:: Directive ::
Please continue the kaleidoscope cane bracelet tutorial from its last sentence.

:: Given passage ::
###
If they are to close in value, the kaleidoscope pattern will be difficult to see, despite the different hues.
When it comes to Hues, I had something entirely different in mind than what the outcome turned out to be on this bracelet. But, I think it came out quite nice despite that. And that is how it usually is when I make kaleidoscope canes. In my mind I want these colors, but when they are put together it looks nothing like what I intended. It is pretty exiting actually, not knowing. And sometimes it comes out as a really positive surprise, like this bracelet did.
So, do you want to give it a go? OK!
What you need is:
- Polymer clay: Raspberry, Windsor blue, white, translucent, black and plum
- Copper cuff
- Pasta Machine
- Tissue blade
- Acrylic roller
- Liquid polymer clay
- Sandpaper for wet sanding, 200, 400, 600 and 1200 grit
- Denim or other rough textile
Condition the clays well with your pasta machine. Run the black clay through on the thickest setting, and put it onto the copper cuff. Use a tissue blade to cut along the edges. Bake it for 30 minutes.
While it bakes, you will make the canes for the kaleidoscope cane.
Make a carrot Skinner blend with plum and white clay. Roll it up into a cane, and push it into a plug. You do this by rolling the cane on your working surface, and at the same time push the ends towards the middle of the cane. The opposite of what you do when you reduce a cane. When done, flatten it with your hands or with an acrylic roller.
Run the plug through the pasta machine, white end first. Run it through on thinner and thinner settings until you have one long, thin strip.
Roll it into a cane starting at the plum colored end. Put it aside.
Mix one part white with 1/4 part Windsor blue. Run it through a medium setting and wrap the skinner blend cane in it.
Roll the rest of the blue clay from step 4 into a log, and wrap it into a white sheet, run through the thickest setting.
Make a thin snake from the raspberry clay. Wrap it two times with translucent clay. Add a thin sheet of Windsor blue, a thin sheet of white and a medium sheet of raspberry clay.
Run a white and a windsor blue sheet through a medium setting. Put the blue on top of the white. Cut the ends slanting towards you. Roll the sheet up into a jelly roll.
Now you have made all the canes, and will start to build the kaleidoscope cane.
Cut the cane from step 6 in two. Reduce one of the pieces to half it's thickness. Split the other half in two halves. Do the same with the jelly roll.
Reduce the cane from step 5 until you can cut it in 4 pieces, each as high as the split halves from step 8. Reduce the skinner blend cane until you can cut it in 4 pieces. Split two in halves.
Start putting the canes together like you can see on the photo, or in your own order. Put a raspberry snake on the top of the triangle. Fill inn with windsor blue, if you need to fill some space between the cane parts.
###
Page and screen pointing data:
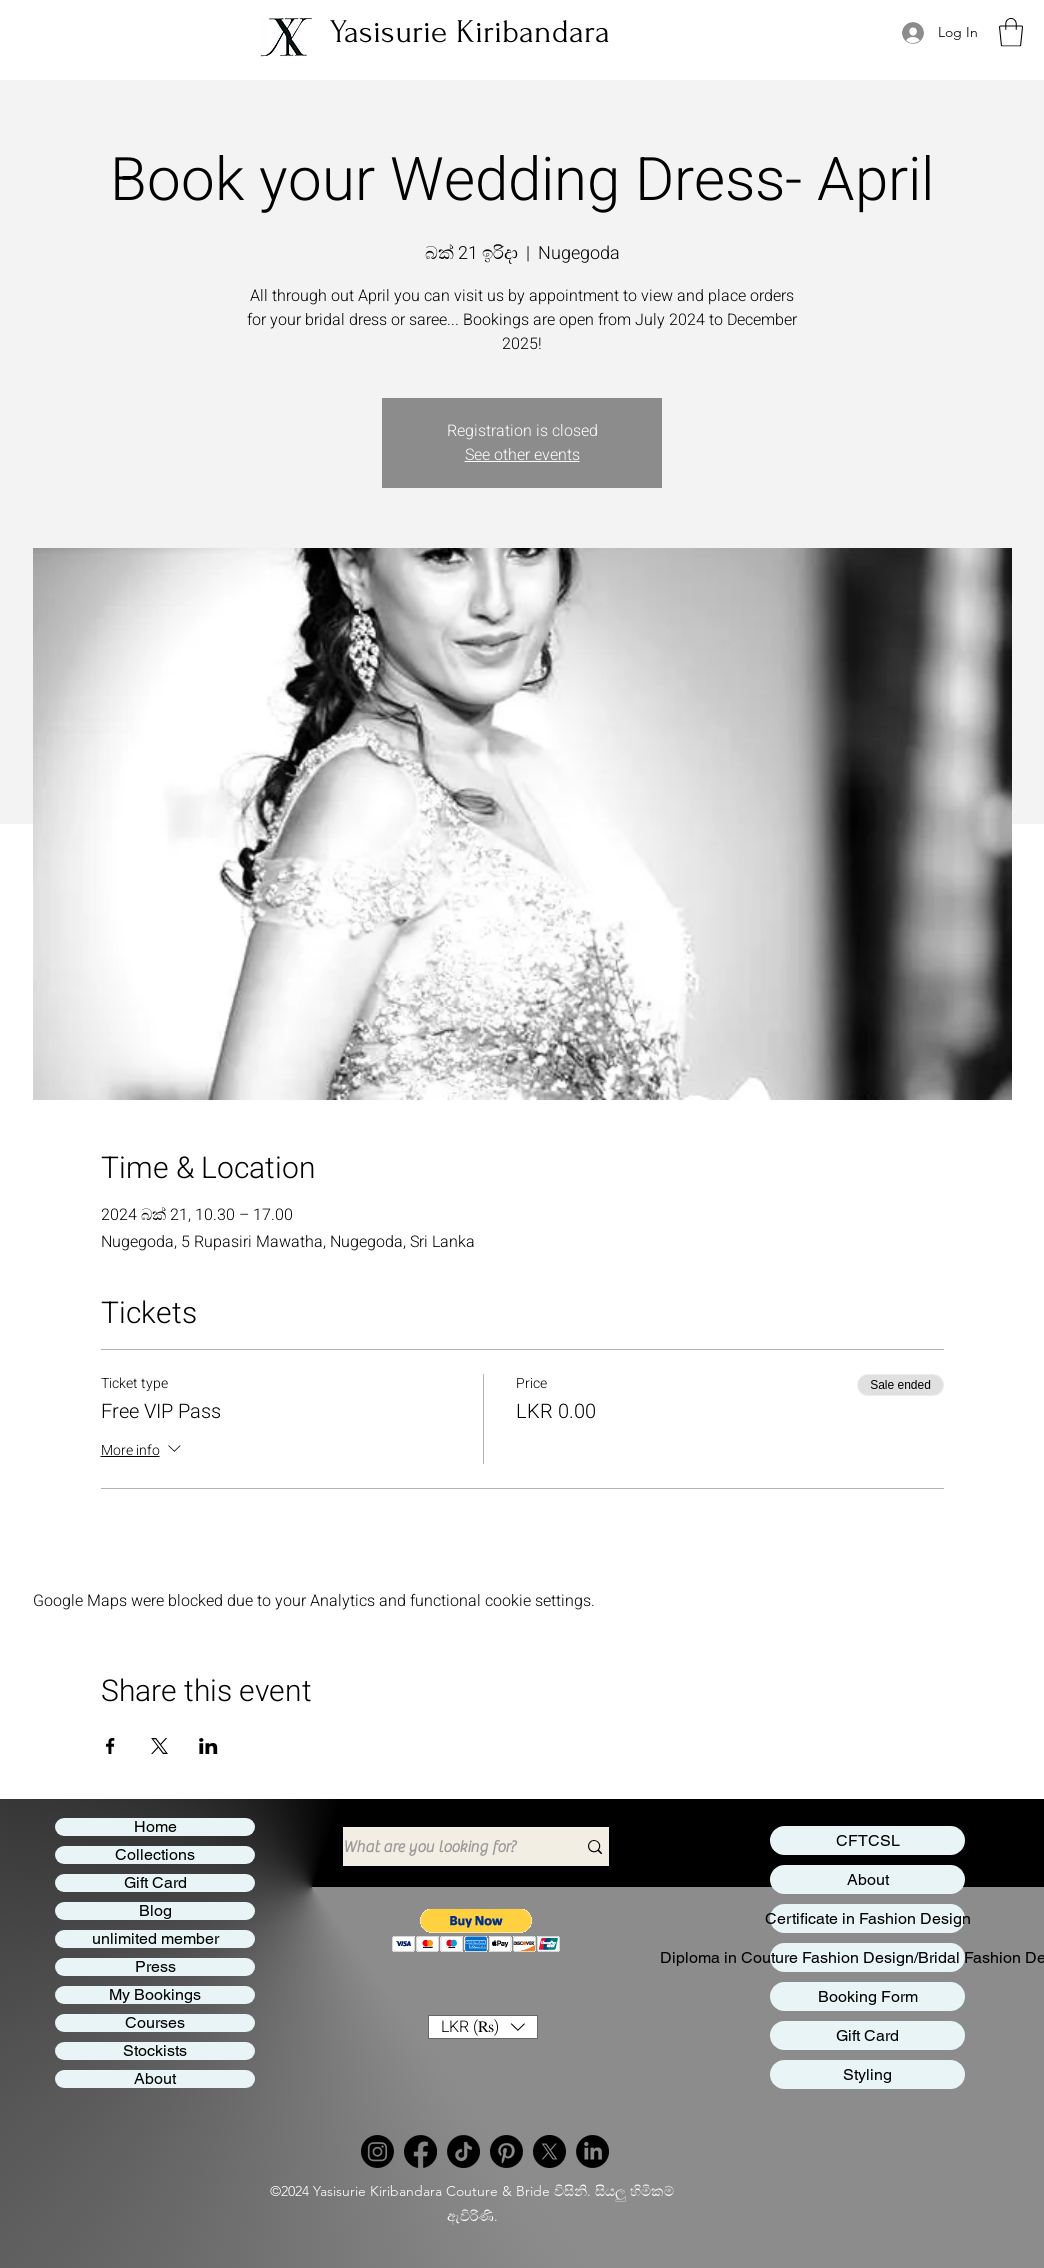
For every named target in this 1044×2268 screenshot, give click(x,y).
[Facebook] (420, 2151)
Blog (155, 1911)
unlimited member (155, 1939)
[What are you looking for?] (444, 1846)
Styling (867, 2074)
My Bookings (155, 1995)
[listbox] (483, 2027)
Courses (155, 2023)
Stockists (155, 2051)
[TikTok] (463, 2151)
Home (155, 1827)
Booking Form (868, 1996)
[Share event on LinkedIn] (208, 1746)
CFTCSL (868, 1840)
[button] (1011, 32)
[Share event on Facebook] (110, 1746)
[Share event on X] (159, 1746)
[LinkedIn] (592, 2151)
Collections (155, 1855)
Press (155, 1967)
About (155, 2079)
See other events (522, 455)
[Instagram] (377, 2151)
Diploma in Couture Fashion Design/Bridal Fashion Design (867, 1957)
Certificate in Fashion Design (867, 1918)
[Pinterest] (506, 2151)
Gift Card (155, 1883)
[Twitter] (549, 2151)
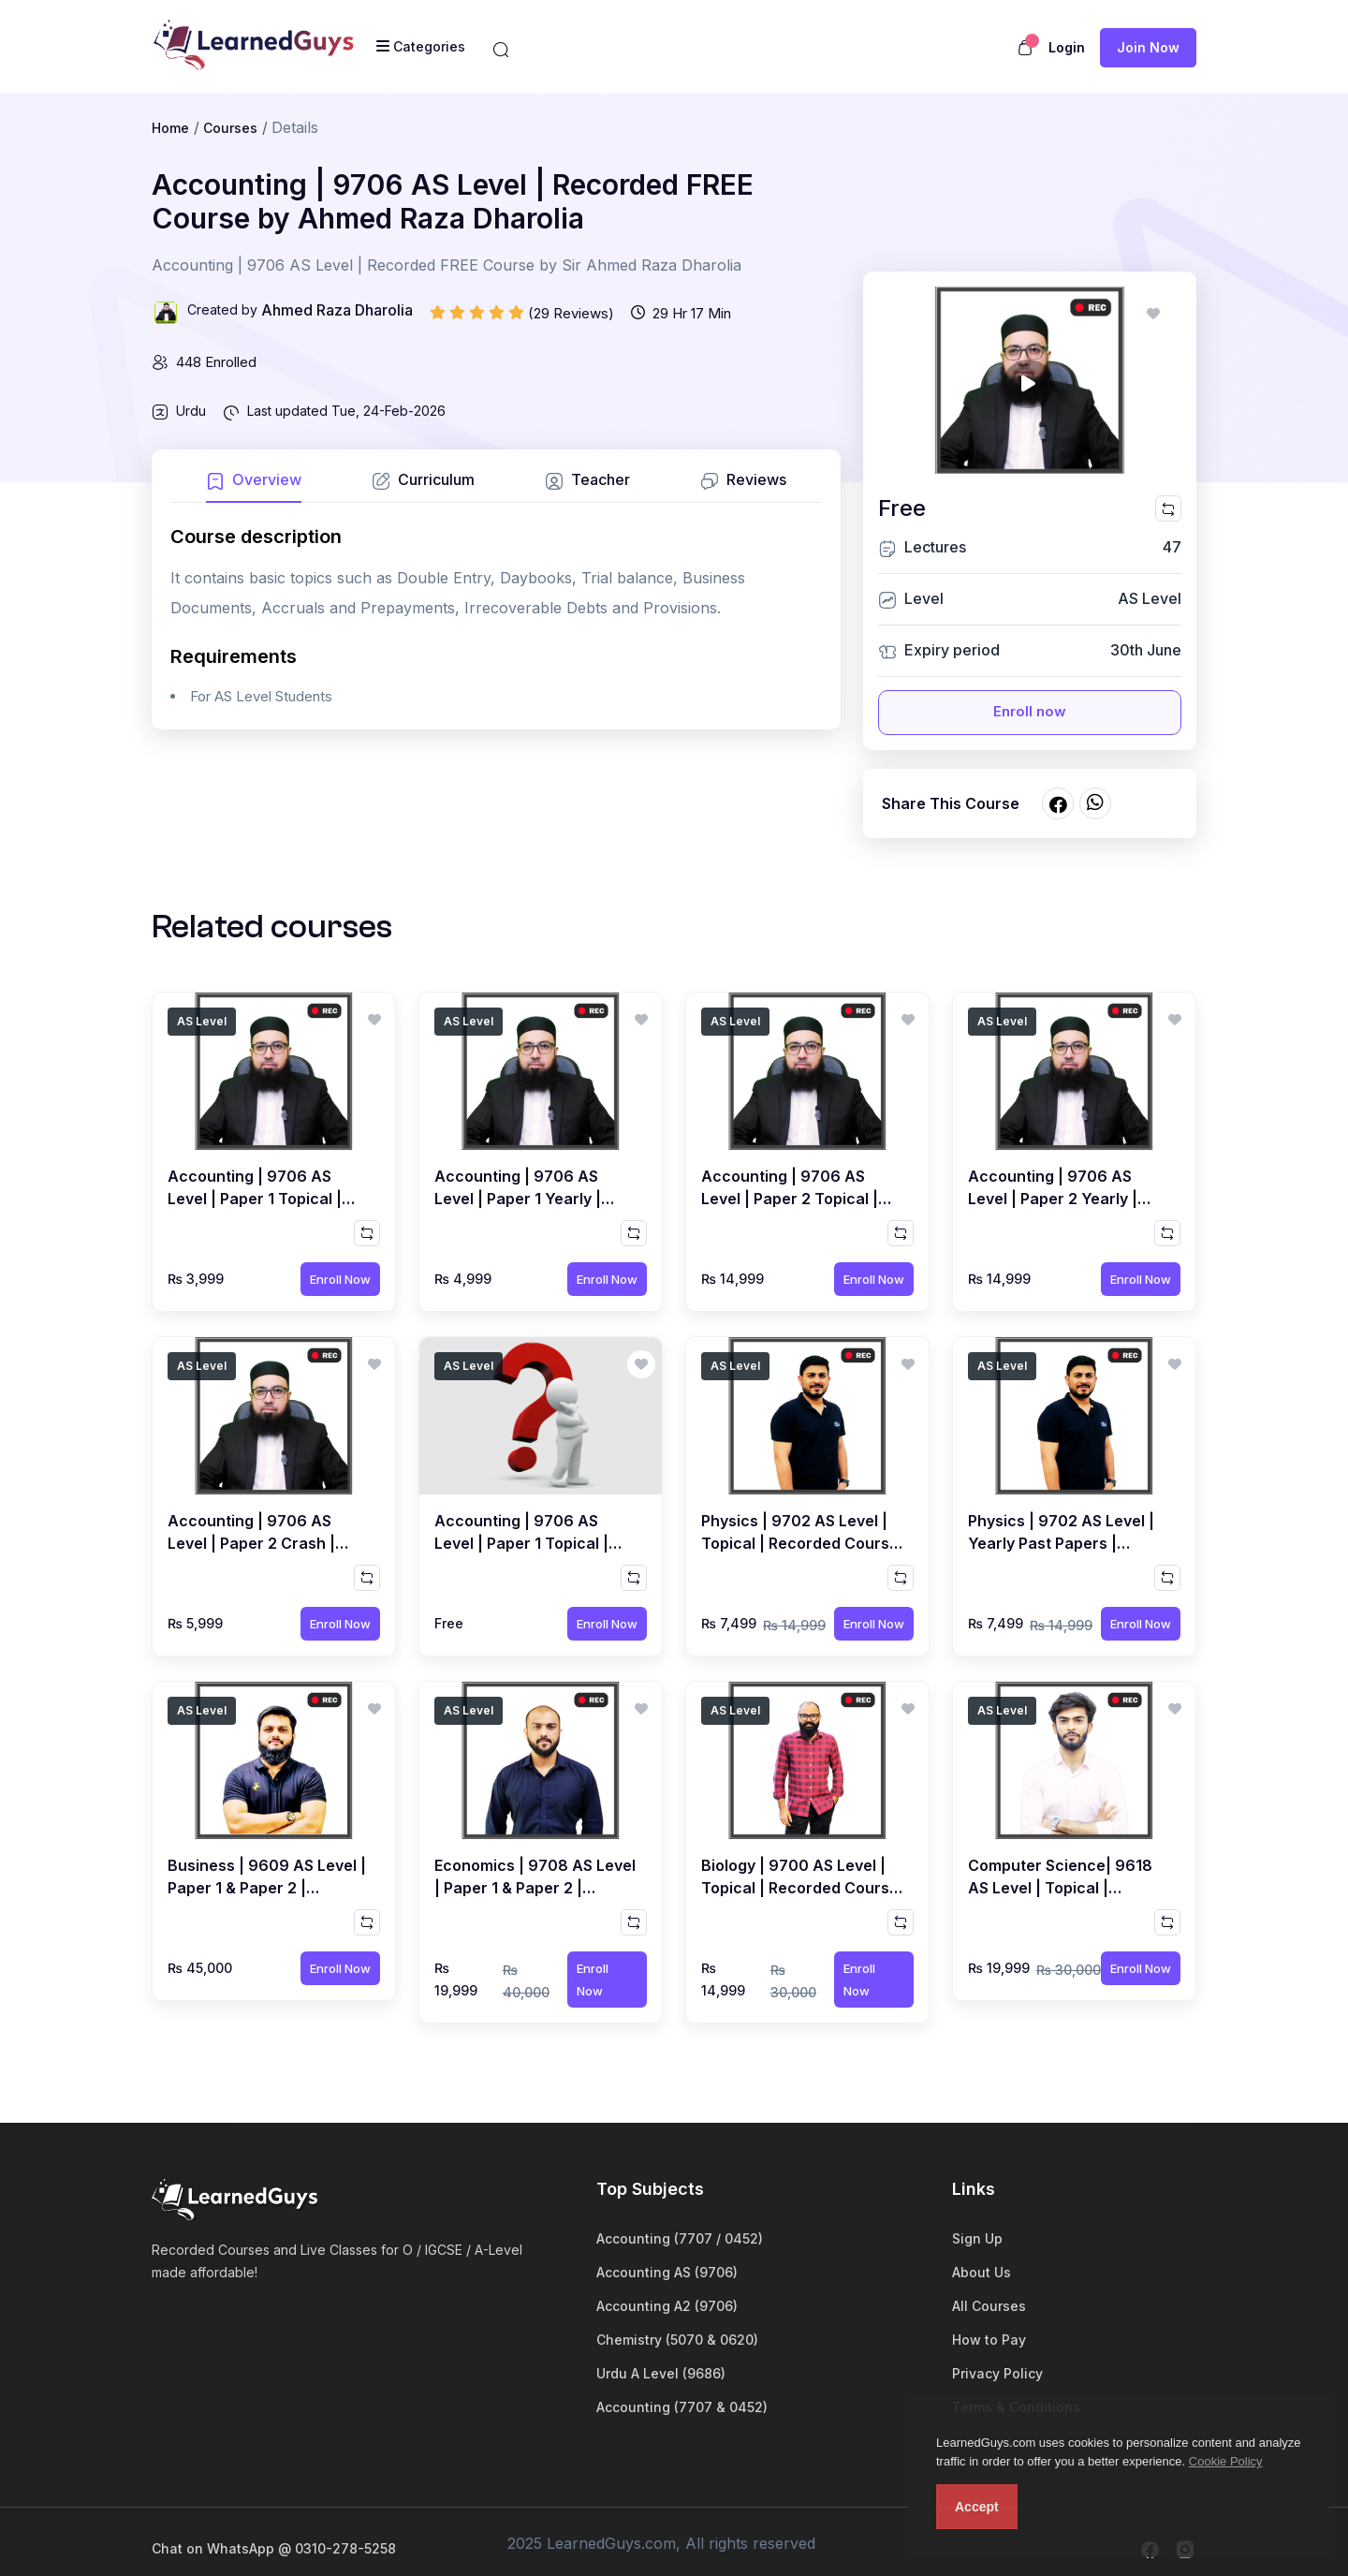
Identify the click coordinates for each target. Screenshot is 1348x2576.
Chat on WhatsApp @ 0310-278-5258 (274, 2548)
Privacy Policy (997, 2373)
###
:: Final result ::
You now have one large triangular cane/slice, created from the canes. This is the cane you will put together into the kaleidoscope slices
Start reducing the cane, by carefully pushing and squeezing it with your fingers against the working surface. Turn it around as you go, so that you flatten the sides, and make the edges sharp.
When it is a little longer, start twisting it. This will pull the cane out in length. Put it back on your working surface and push and squeeze again to flatten the sides and make sharp edges.
Continue using these two steps until you have reduced it to a triangular cane of proximately 2,5 cm each side.
Now you can put slices from this cane into kaleidoscope slices. Cut 6 slices from the cane, each about 3 mm thick. Put three of them together, the red tip in the center. Make sure that you put the similar sides together. Flip the slices over until you find out what matches the previous slices pattern on the side that will join.
Do the same with another thee slices.
Put the two halves together into one six sided slice. Put a piece of paper on top and roll over it with your roller until the surface is smooth. Rub the joining lines with your finger. Do this on the paper, since it will prevent you from smudging the slices. Push the sides towards the center with our tissue blade, until it looks like an even 6 sided slice.
Use a rectangular cutter proximately 1,7 x 4 cm, and cut out the center piece of the slice.
Cover the baked cuff with a black sheet run through on a medium setting. Use some liquid polymer clay as glue between the cured and the raw clay. Cut the sides clean.
Apply the cut kaleidoscope slices onto the cuff. Start on the middle and work you way towards the ends of the cuff, length wise. Do one half first, and put the other half so that the pattern is set off to the side from the first half.
When the whole cuff is covered, put a piece of paper on it, and smooth all the seams with your finger. When done, cut the excess clay along the edge of the cuff. Cure it for 30 minutes.
When the cuff is cooled off, remove the copper cuff and sand the edges of the clay cuff until they are smooth. Condition some more black clay and run it through a medium setting. Add some liquid polymer clay along the edge of the cuff, and apply long strips of the black clay around the edge. Cut away excess clay. Cure the cuff for 30 minutes.
When the cuff is cool, sand it thoroughly. Start with 200 grit wet sandpaper, and work you way thorough 400, 600, 800 and finish off with 1200. Sand until you no longer can feel the joined lines between the slices or along the edge. Buff the cuff to a satiny sheen with a piece of denim or other rough textile.
And that was it. Your kaleidoscope bracelet cuff is ready to be worn.